2021 Olympics Contradicts Science As Study Finds Trans Women Have Advantages Over Biological Females

Laurel Hubbard
Laurel Hubbard, a biologically male weightlifter competing against biological females. |

The 2021 Olympic Games is slated to take place this Friday, July 23 through August 8 in Tokyo, Japan after the COVID pandemic forced organizers to postpone the global event.

According to Breitbart, the 2021 Olympics is special not because of the athletes' talents but because the International Olympics Committee (IOC) has, since 2015, allowed biological men to compete against biological women as long as the trans-identifying athlete had undergone hormone treatment and had suppressed their testosterone level for at least a year before the competition.

This year, four biological males who identify as women are competing in the Olympics, namely Canadian archer Stephanie Barrett, Brazilian volleyball player Tifanny Abreu, New Zealand weightlifter Laurel Hubbard, and American cyclist Chelsea Wolfe. That's four missed chances for biological women to compete and succeed in their respective sports.

"The science suggests males retain an advantage over females, no matter how they identify," a report published by The Economist last week declared. This will be proven by Hubbard, whose weighlifting sport will draw crownds in the 2021 Olympics as the transgender athlete will be competing against biological females in the Tokyo games. Hubbard is 43 years old and has won gold at the 2019 Pacific Games.

But the report argues that "Males have significant advantages over females in nearly every sport." When it comes to running, men are 10% faster than females, regardless if it's in sprints or marathons. For Olympic weightlifting, it was found that the performance gap is as vast as 25%, even after correcting for an athlete's size.

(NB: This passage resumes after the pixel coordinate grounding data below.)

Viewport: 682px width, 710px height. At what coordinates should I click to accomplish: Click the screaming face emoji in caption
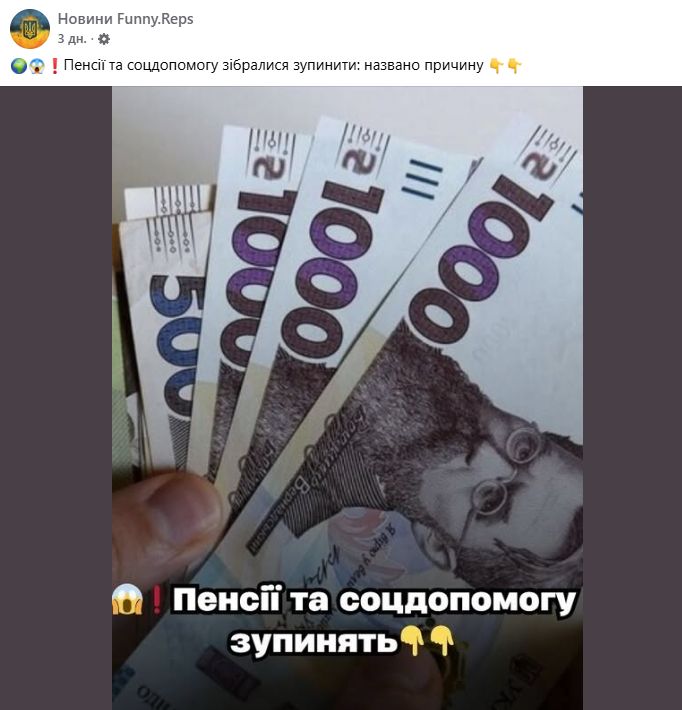[37, 66]
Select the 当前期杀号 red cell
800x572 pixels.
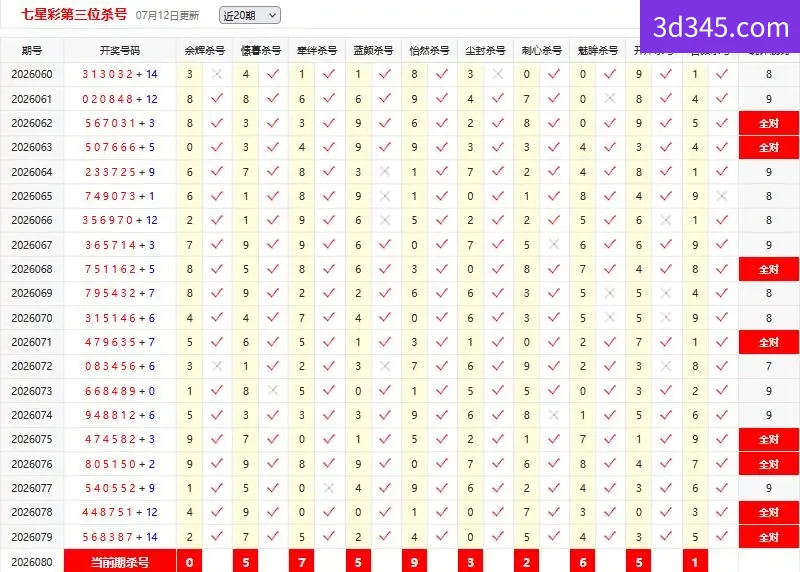point(120,561)
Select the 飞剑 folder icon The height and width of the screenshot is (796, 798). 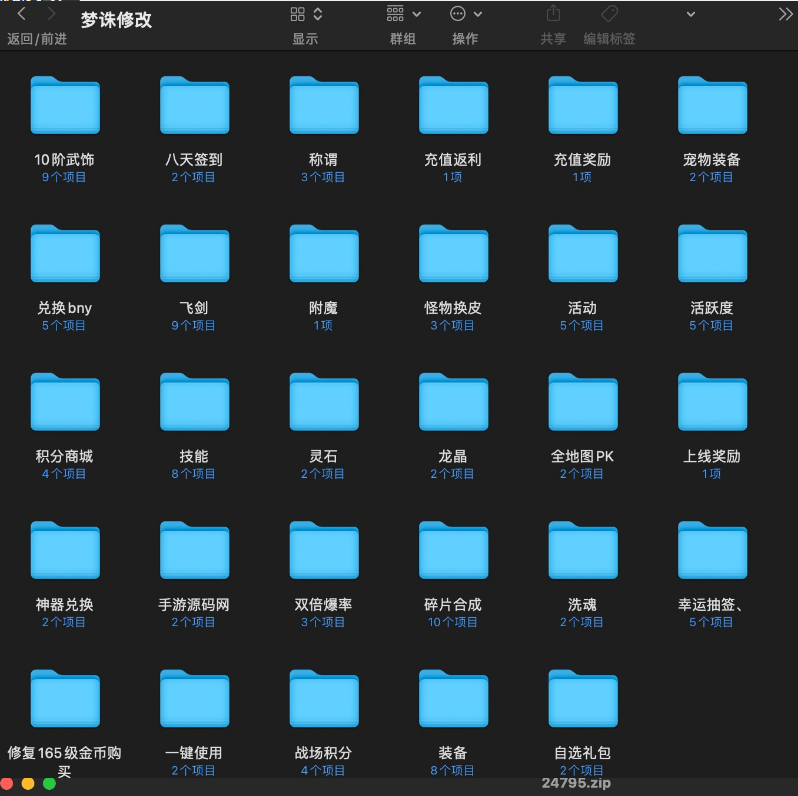point(194,253)
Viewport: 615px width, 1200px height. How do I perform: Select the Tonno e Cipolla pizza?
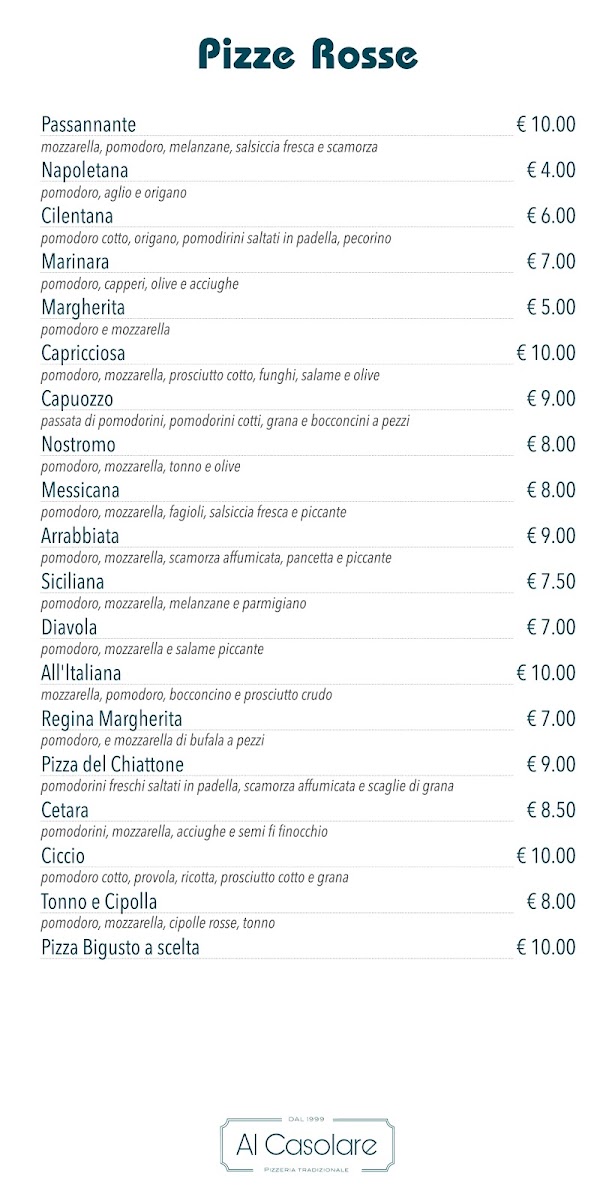[99, 902]
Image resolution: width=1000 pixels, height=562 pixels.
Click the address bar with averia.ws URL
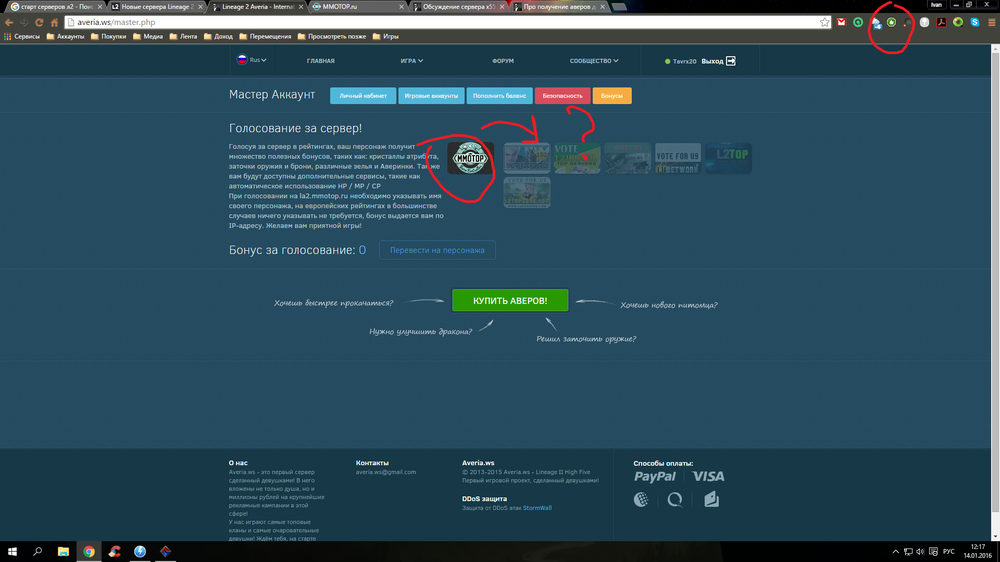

The report showed that the Olympic record for females in the 69kg body weight category is up to 286kg. Men of the same weight can carry up to 357kg. The report concluded, "Without sex categories, females would be absent from most elite sport."

Science argues that the "male sporting advantage is rooted in biology." Males naturally have bigger muscles than females. The male skeleton is also "better adapted for running" because there is "no need to accommodate childbirth." In addition, males are "taller, have denser bones, bigger hearts and higher levels of haemoglobin," the molecule responsible for delivering oxygen to different parts of the body.

Male puberty kickstarts these advantages when levels of testosterone begin a sharp rise. And, as The Economist noted, "because many of the advantages conferred by male puberty are permanent," the IOC's decision to let biological males compete with biological females renders the competition unfair.

The IOC believed that trans women can play against women if they underwent treatment to suppress such hormones. But this does not take away the fact that males are physically built differently from women. In fact, recent studies showed that the IOC was wrong to limit the decision to merely hormones because "no amount of hormone therapy can reduce the size of an athlete's body."

Also, a review in the British Journal of Sports Medicine revealed that a transgender woman's strength "may be well preserved during the first 3 years of hormone therapy," making them still stronger than biological females. The IOC has promised to review studies on this matter and possibly revise competition rules after this year's events.